The larger story arc (Moloch and Henry) remains unresolved and is a little more difficult to buy into, particularly if you are coming to the show in this second series. I know it's fantasy, but the idea that the rather grave villain, weighty actor John Noble, is Ichabod Crane's faithless and occult obsessed 'son' seems chronologically as well as physically unfeasible, but of course, I’m missing some outrageous plot turn from season one.
Also, I know we see education in olden times as being inevitably superior, but Ichabod Crane still seems to have a literally, ‘incredible’ array of useful abilities (just stopping short of superhero level) and an extensive knowledge of cultures other than his own. He also got to hang out with a remarkable amount of pertinent historical figures, and besides that he is admirably devoted to his wife who is, of course, a white-witch as well as the romantic obsession of the headless horseman. Right...perhaps our suspension of disbelief here is being asked to be less of a temporary state of unquestioning credulity than a form of self-inflicted concussion.
I ascertained at the beginning of Season 2 that most of the cast have been recently released from Purgatory and are attempting to prevent an entity called Moloch from entering the world and instigating the 'End of Days'.
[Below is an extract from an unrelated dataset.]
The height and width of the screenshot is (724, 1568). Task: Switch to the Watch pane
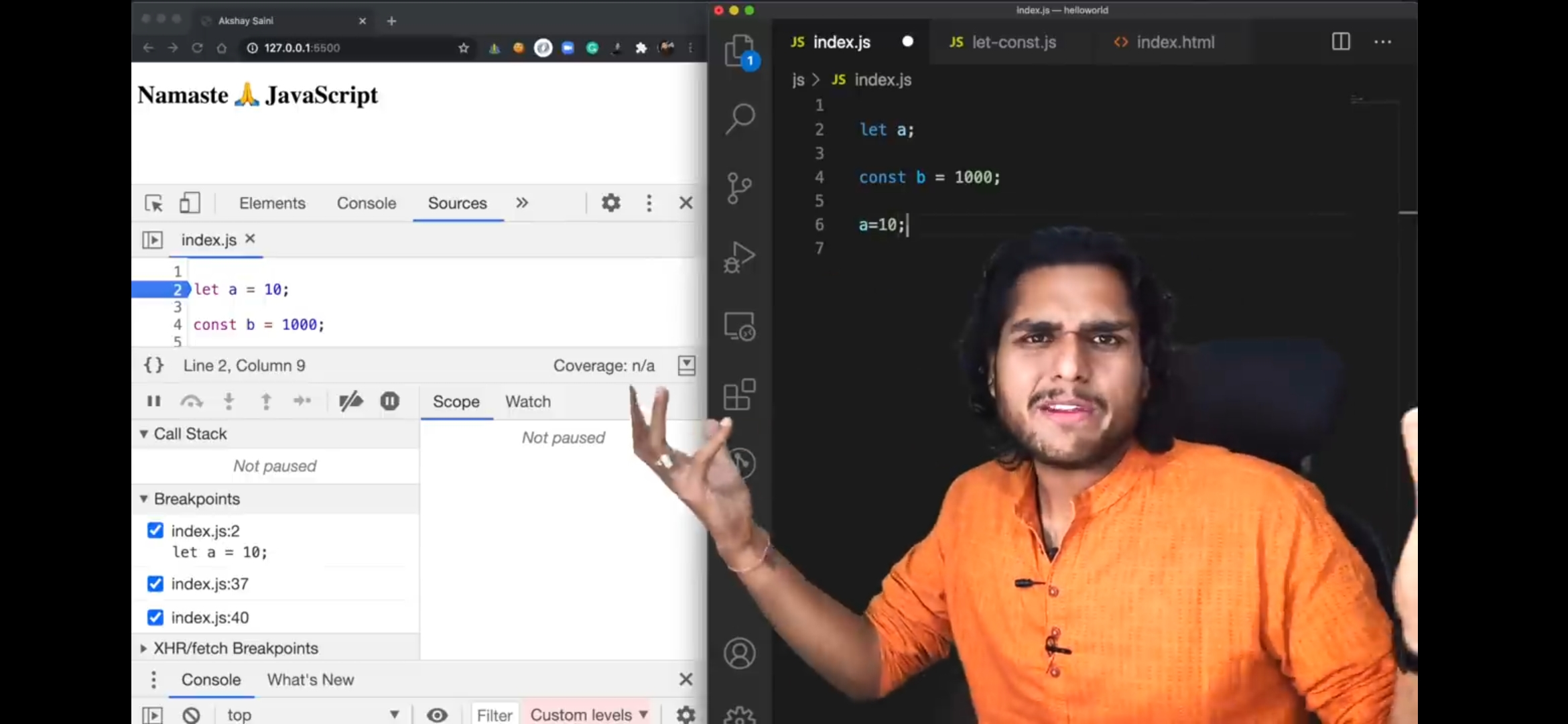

Into this conventional storyline there is the ingeniously devious weaving in of an enhanced version of Ichabod Crane and Sleepy Hollow, plus a pretty female police lieutenant, incongruously bringing modern procedural techniques to bear upon supernatural phenomena, and Ichabod’s witchy wife spying on their resentful ‘son’ (Woody Allen kept whispering in my head “Young Greggor's son was older than Old Greggor. Nobody could figure out how that happened”) - who is aiding evil Moloch. Yes, I am sure the creators of Sleepy Hollow have seen hundreds of videos picking apart its plots, thousands of articles about how it ‘Gets things Wrong’, myriads of IMDB goofs pages and, ‘Frankly my dear, it doesn’t give a damn’.
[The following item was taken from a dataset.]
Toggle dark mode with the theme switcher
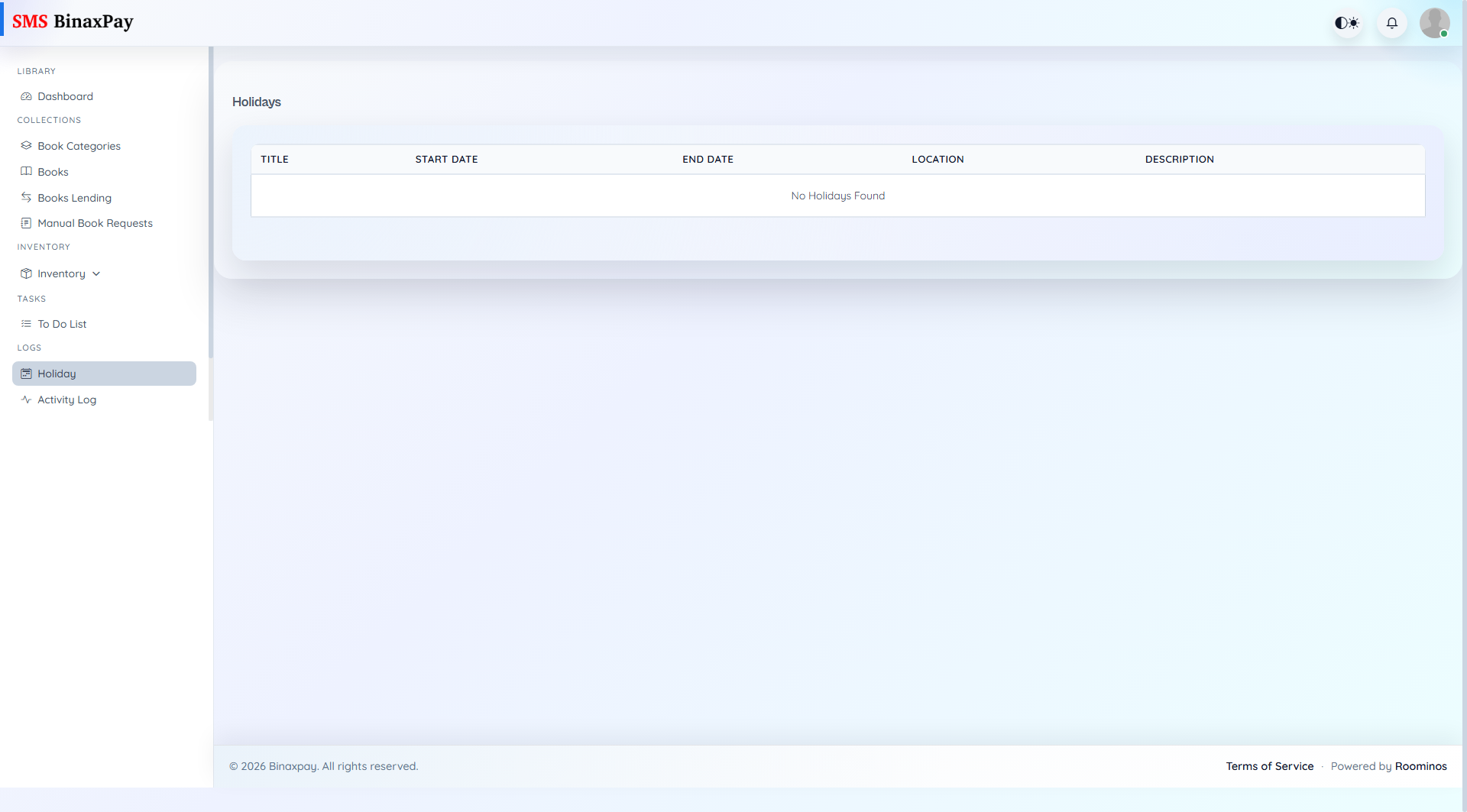 [1346, 23]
Admittedly, I haven't been groomed for this kind of TV show by an erstwhile diet of Buffy or Supernatural, (I'm one of the few vestiges of humanity that missed jumping on those bandwagons by being out of the country for most of the time) so I can view this stuff with the cold and sober eye of a pure soul.
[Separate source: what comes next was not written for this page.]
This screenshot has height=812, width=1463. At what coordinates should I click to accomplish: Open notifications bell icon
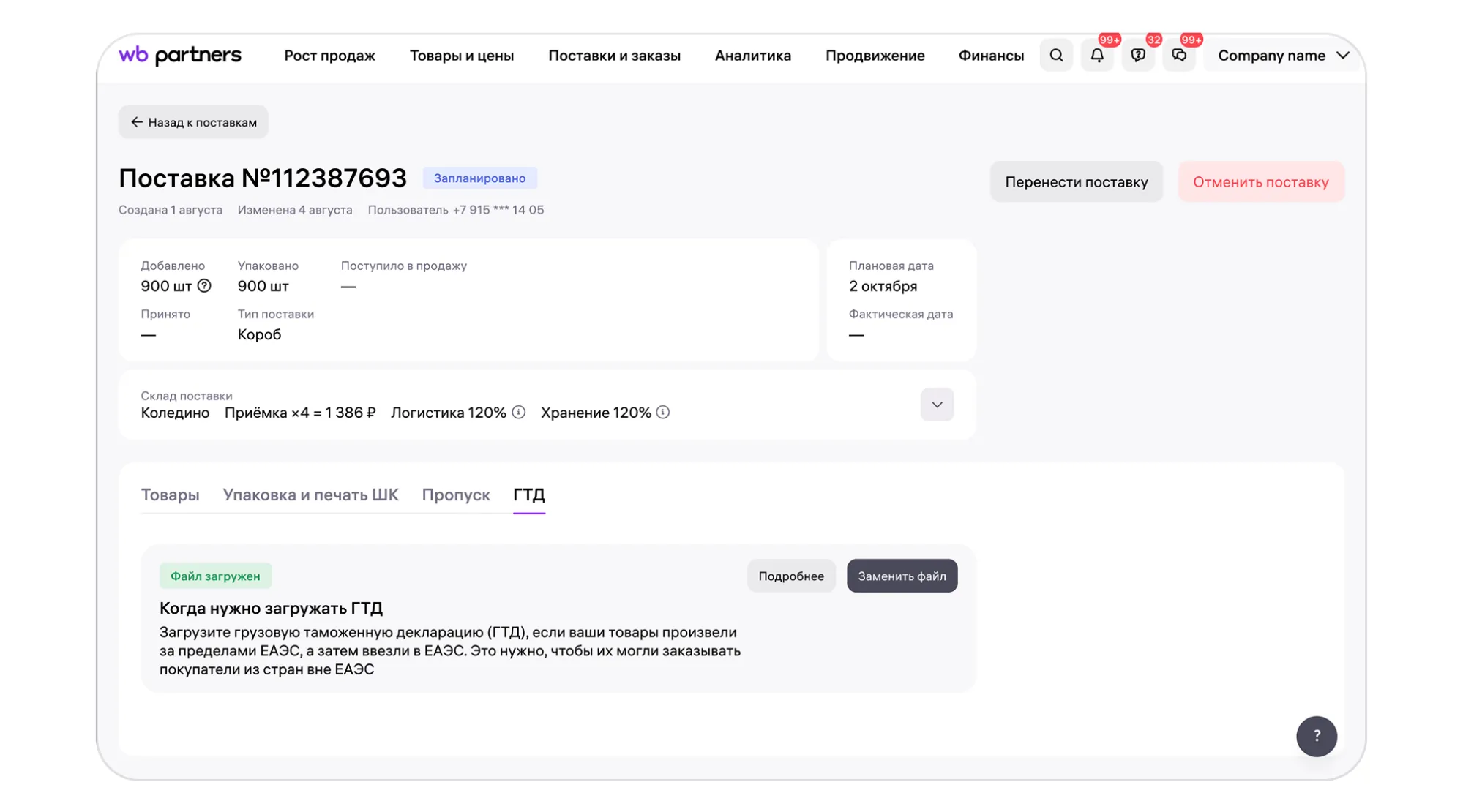tap(1096, 56)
Yet, I can vouch for a strange enjoyment to be found in this madness. This is a show that should never have worked. The series serves as an example of how cohesion is relative -  how, if the events of a narrative follow an internal logic, however twisted that might get, if it offers likeable characters which develop and have chemistry – it has a momentum of its own and succeeds on its own terms.
Despite any problems Sleepy Hollow presents, credit must go to the aesthetically pleasing Tom Mison and Nicole Beharie, who remain the steady centre around which the mayhem revolves. Their ability to nimbly tread the wobbly line between horror and humour and maintain their buddy-style chemistry and lightweight sexual tension is the greatest asset the show has.
It may be because we like to see a preponderance of pretty people in peril, or enjoy the charm of an old-fashioned, British gentleman-hero picking his slightly outraged way through the maze of miracles and mayhem the modern world offers, or it may be because this kind of show taps into our childhood need to believe in magic, which in hard times, tends to affect us more profoundly. I really can’t offer a definitive explanation, but I for one, am glad that there are TV shows that afford the opportunity for all ages to indulge in the fun of unadulterated escapism.
Sleepy Hollow’s fantasy world may stretch one's patience to Purgatorial breaking point on occasion, but partly because of that very same thing, it can also be one Hell of a crazy, maniacal laugh-fest.